2. Backfilling is one way the workers signal the queen that it’s time to swarm. They do it by filling the brood nest with honey so the queen has no place to lay.
3. You need to check your calendar. The summer solstice is past, and from now until winter your colony will contract, not expand. Remember, from January to June colonies expand, from July through December they contract.
4. You are likely entering a summer nectar dearth in Michigan, which is why your bees are getting testy. It’s perfectly normal and predictable.
5. I’m of the opinion that bees don’t move honey. Instead, they use it from the area they want to be cleared, then store new honey in the place where they want it. Others disagree, but I’ve never seen food-colored honey get moved.
6. I believe you should push those brood frames back together. At this time of year, you may have a paucity of bees that are of wax-secreting age, so the colony may have trouble with those empty frames.
I’m a new beekeeper, and my nuc expanded to fill the medium box fairly quickly. Lots of brood (I think in that box and honey near the outside). I added a super without an excluder thinking they’d fill that one the same way and then I could put the super on the bottom and the medium above, and add an excluder to get some honey. In looking at it after about 2 weeks, the super was like 50 lbs and seems to be all honey. There are still TONS of bees, way more than before, any idea why the queen hasn’t expanded brood into the new box? It wasn’t what I was expecting to see.
I’ve read this three times and don’t understand the question. All I can say is this is August, and I wouldn’t expect bees to be expanding into a new box at this time of year.
I work with all mediums. This is my second year. Should I reverse the boxes this spring? How would that reversal work with mediums? Would the top box go on the bottom then the middle and the bottom on top?
First off, I wouldn’t reverse them at all because I don’t think it’s necessary. However, it’s a management decision that can be made either way.
The thing to understand is there is no right order for moving the boxes. The object of reversing is to get the brood nest low in the hive. So what you need to do is look to see where most of the brood nest is and put that in the lowest position. The next fullest box would go in the middle, and the most empty goes on top.
The problem with doing that is you don’t want to split the brood nest into pieces. You want to keep it all together; otherwise, the cluster may not be able to keep the entire thing adequately warm. One way to do this is to move individual frames instead of whole boxes, but that is also disruptive. Your best bet is to look, see where the brood is, and then decide if you are helping are harming by moving things around.
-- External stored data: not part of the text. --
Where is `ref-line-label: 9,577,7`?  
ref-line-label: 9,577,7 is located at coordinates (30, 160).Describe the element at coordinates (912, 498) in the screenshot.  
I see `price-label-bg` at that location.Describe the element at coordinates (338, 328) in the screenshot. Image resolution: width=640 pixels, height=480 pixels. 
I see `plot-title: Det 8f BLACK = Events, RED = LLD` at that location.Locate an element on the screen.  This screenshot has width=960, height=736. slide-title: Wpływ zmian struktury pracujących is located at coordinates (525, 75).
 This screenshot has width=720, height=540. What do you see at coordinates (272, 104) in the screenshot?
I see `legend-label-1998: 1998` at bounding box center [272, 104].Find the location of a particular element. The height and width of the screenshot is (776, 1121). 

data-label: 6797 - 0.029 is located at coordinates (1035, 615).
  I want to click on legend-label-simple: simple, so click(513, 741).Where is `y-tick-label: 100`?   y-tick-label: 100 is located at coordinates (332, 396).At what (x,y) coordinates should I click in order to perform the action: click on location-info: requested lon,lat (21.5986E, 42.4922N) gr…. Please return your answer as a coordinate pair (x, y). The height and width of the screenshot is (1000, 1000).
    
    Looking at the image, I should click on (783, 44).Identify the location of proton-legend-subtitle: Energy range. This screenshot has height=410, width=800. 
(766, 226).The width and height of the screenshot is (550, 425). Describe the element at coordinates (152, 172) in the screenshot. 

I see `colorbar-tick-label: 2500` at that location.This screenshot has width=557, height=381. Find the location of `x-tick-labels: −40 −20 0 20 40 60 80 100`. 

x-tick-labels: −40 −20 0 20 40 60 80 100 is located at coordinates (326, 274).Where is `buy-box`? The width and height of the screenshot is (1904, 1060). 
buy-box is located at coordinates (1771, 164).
I am a new beekeeper and hope I have not made a mistake 🙁
For my hive box, I put a deep box on the bottom and a medium box on top. I put the queen cage in the middle of the top medium box and poured the 3# package of bees in from the top. So far, the bees are drawing comb, collecting pollen and nectar, and the queen is laying eggs (I can see larvae), but only in the top medium box. The deep lower box frames are empty. Nectar is flowing and I am feeding with sugar water + Honey-B-Healthy from a top Miller feeder. Entrance is very busy. It has only been a little over two weeks since I started my hive. Is this normal? Should I have put the queen in the bottom deep box, along with the bees? Should I have waited a month before putting on the top medium box? Should I transfer the busy frames down to the bottom deep box? Thank you!
Yes, I would have put everything in the bottom deep and waited to add the honey super until they needed it. Nevertheless, they will be fine and eventually move down into the bottom box. It’s a reminder for the future, but it’s okay this time.